-- start DATA ENTRIES --

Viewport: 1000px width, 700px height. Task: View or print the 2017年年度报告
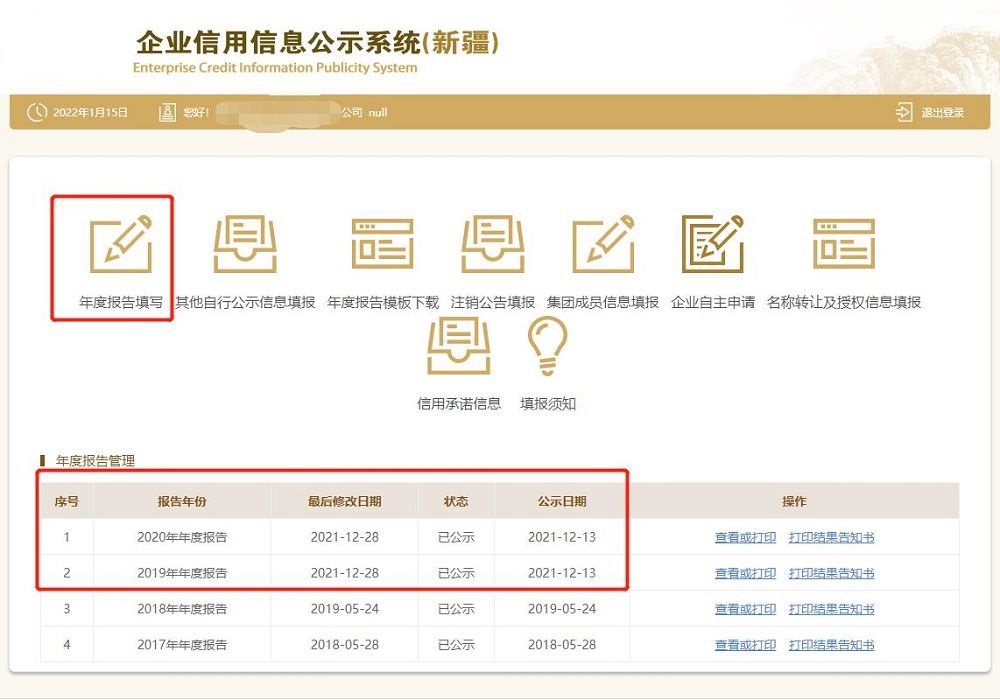745,645
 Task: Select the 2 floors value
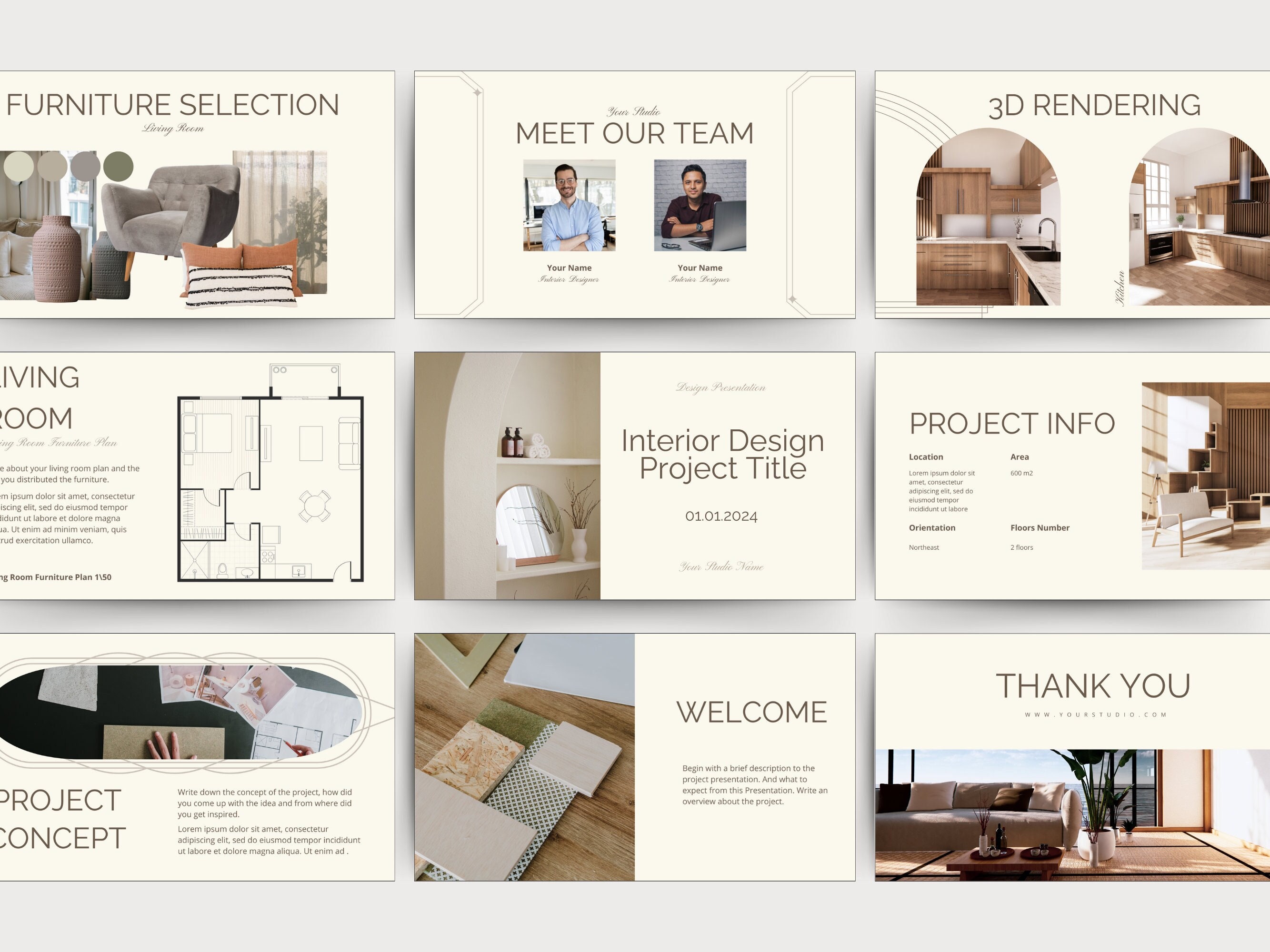[1022, 547]
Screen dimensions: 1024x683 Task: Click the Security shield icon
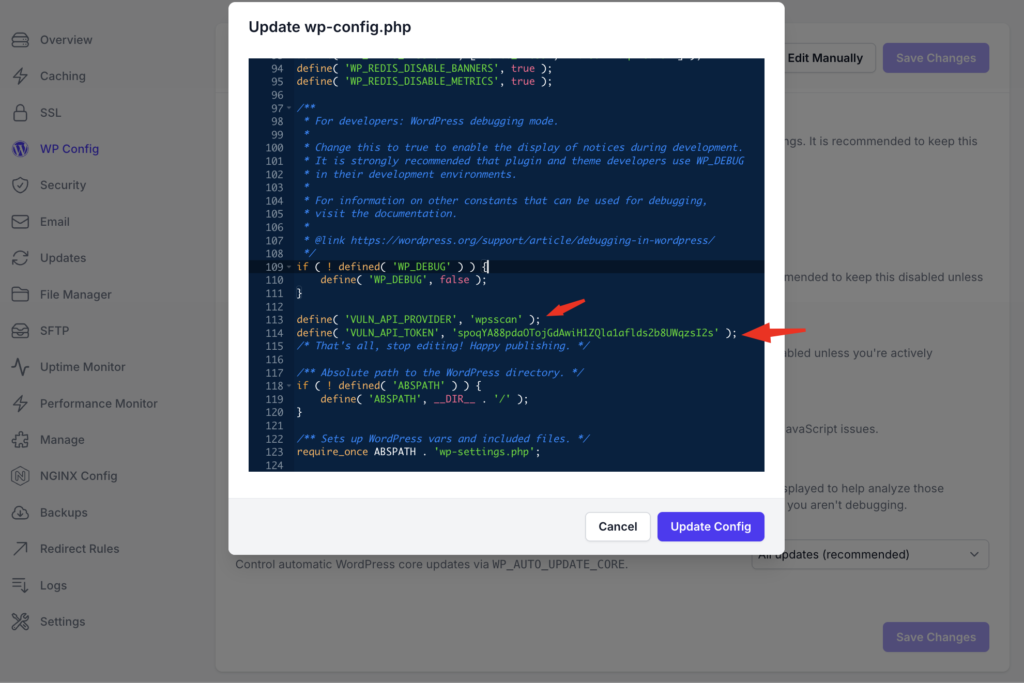(20, 185)

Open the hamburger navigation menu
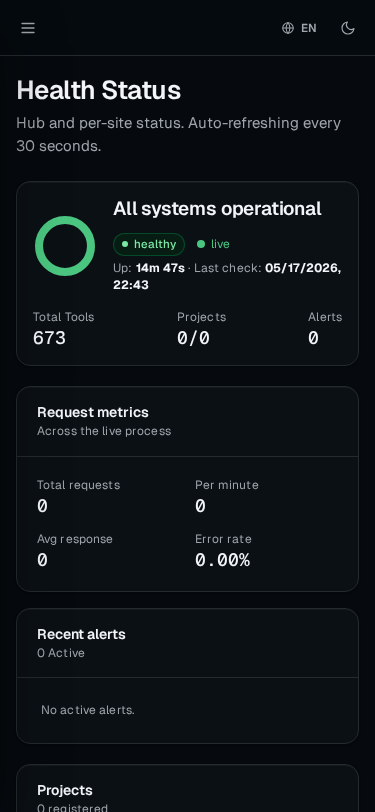(x=28, y=28)
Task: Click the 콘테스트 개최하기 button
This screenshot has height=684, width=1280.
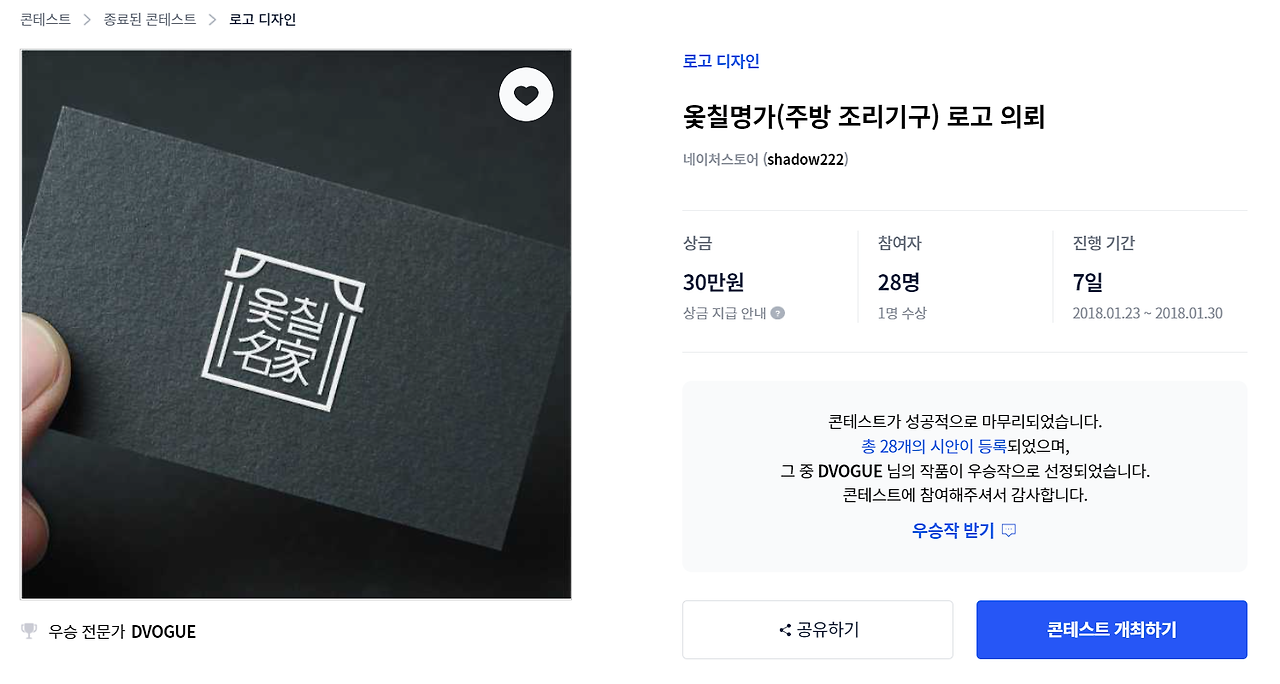Action: [x=1112, y=630]
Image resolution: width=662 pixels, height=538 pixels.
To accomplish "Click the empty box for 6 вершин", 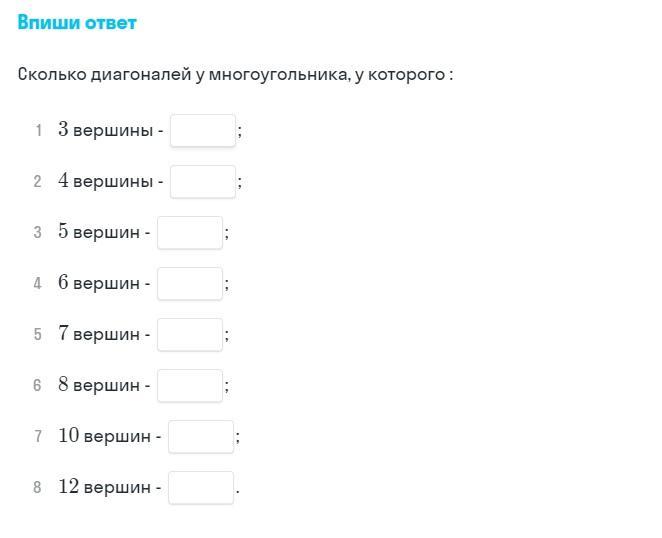I will click(190, 284).
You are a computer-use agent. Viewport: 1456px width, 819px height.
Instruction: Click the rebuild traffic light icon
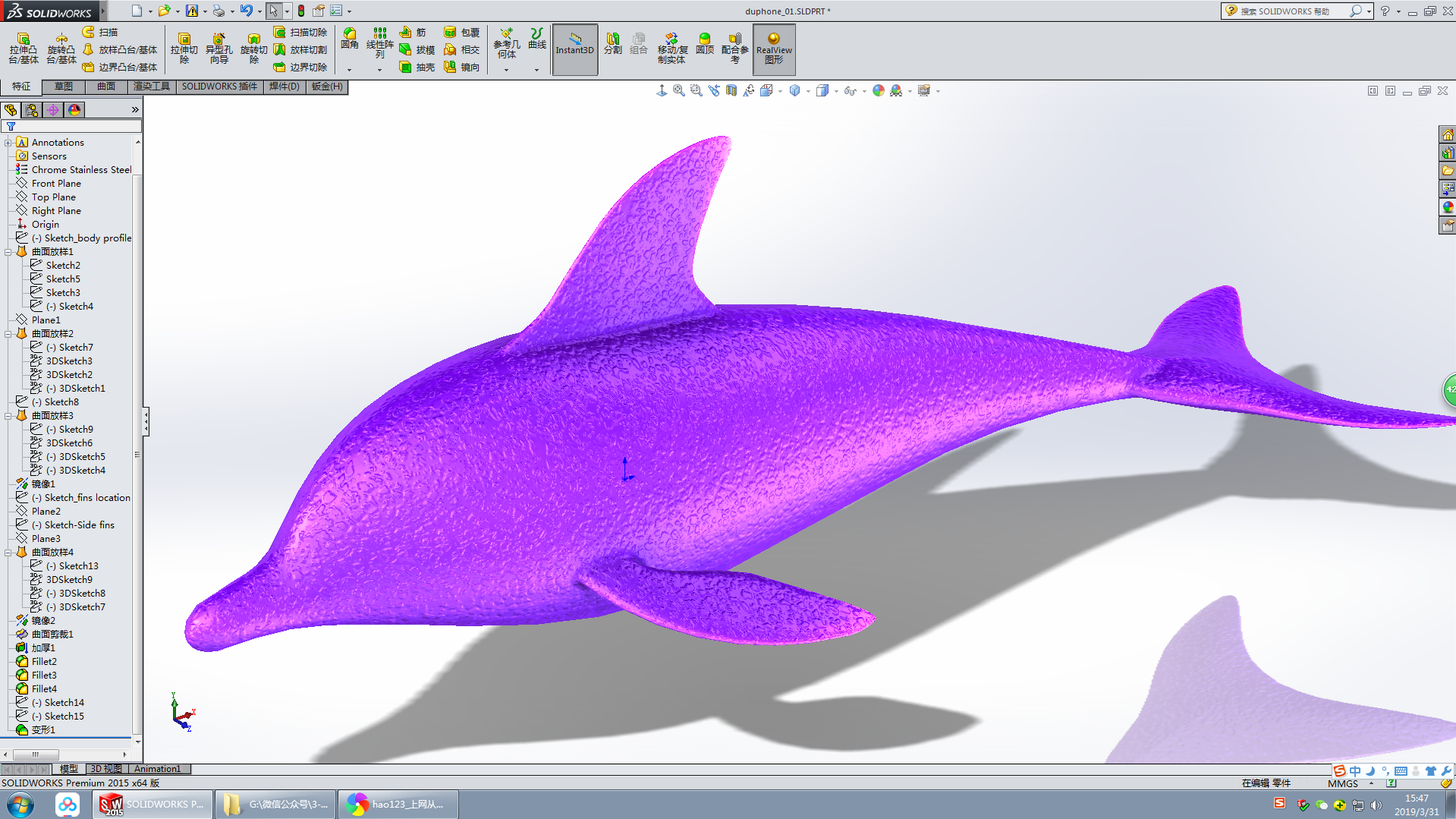click(x=301, y=11)
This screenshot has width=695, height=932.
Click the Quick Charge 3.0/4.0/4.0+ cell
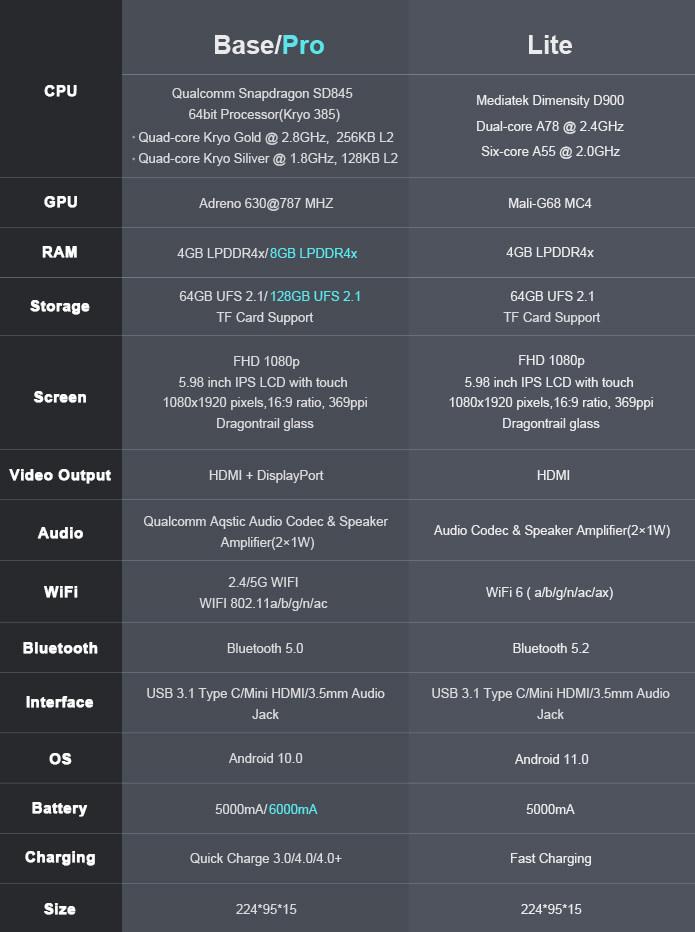[x=266, y=858]
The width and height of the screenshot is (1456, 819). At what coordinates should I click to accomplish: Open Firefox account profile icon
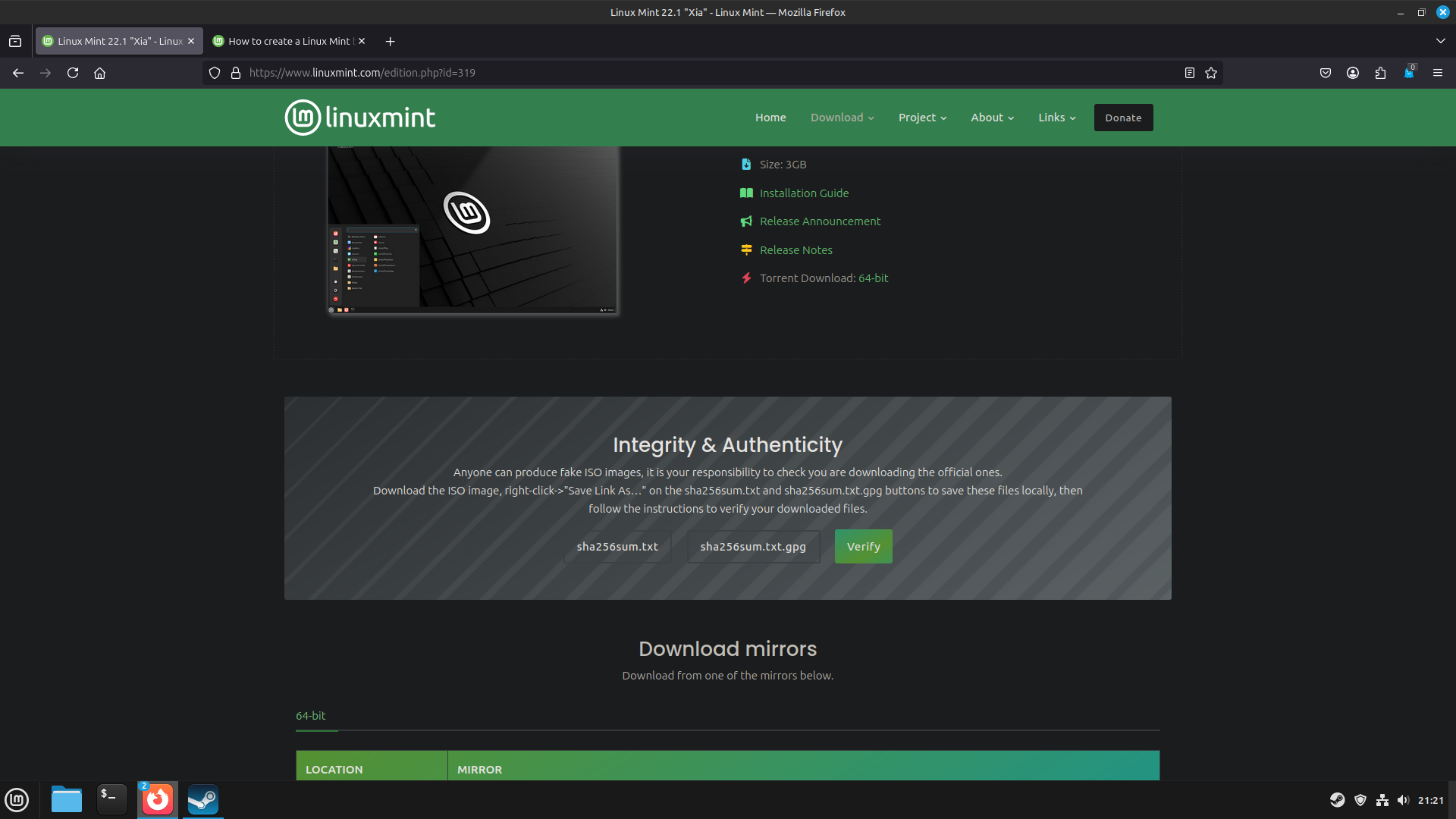[x=1353, y=73]
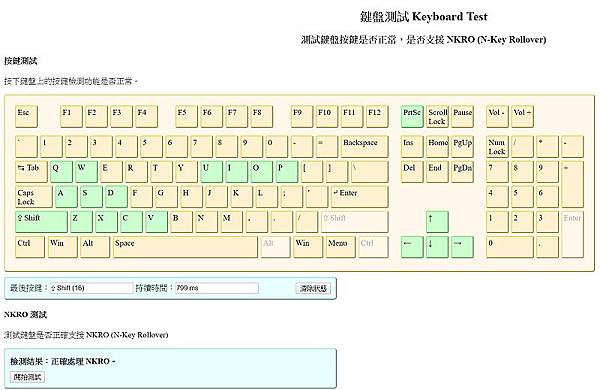Click the Caps Lock key
The image size is (600, 390).
[x=34, y=197]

-- end DATA ENTRIES --

▸ **SHORT TASK**
Please output the items starting at the line that contains "Screen dimensions: 1024x683" and ending at the line that contains "Action: [x=1112, y=630]" as a two-column CSV with the columns instruction and coordinates, one row per item. Put each item's text and its answer in separate quoted fields, replace line breaks with spaces, and leave the pictures out.

▸ **EXERCISE SOLUTION**
instruction,coordinates
"Screen dimensions: 1024x683 Task: Click the Security shield icon","(20, 185)"
"Open the hamburger navigation menu","(x=28, y=28)"
"Task: Click the 콘테스트 개최하기 button This screenshot has height=684, width=1280.","Action: [x=1112, y=630]"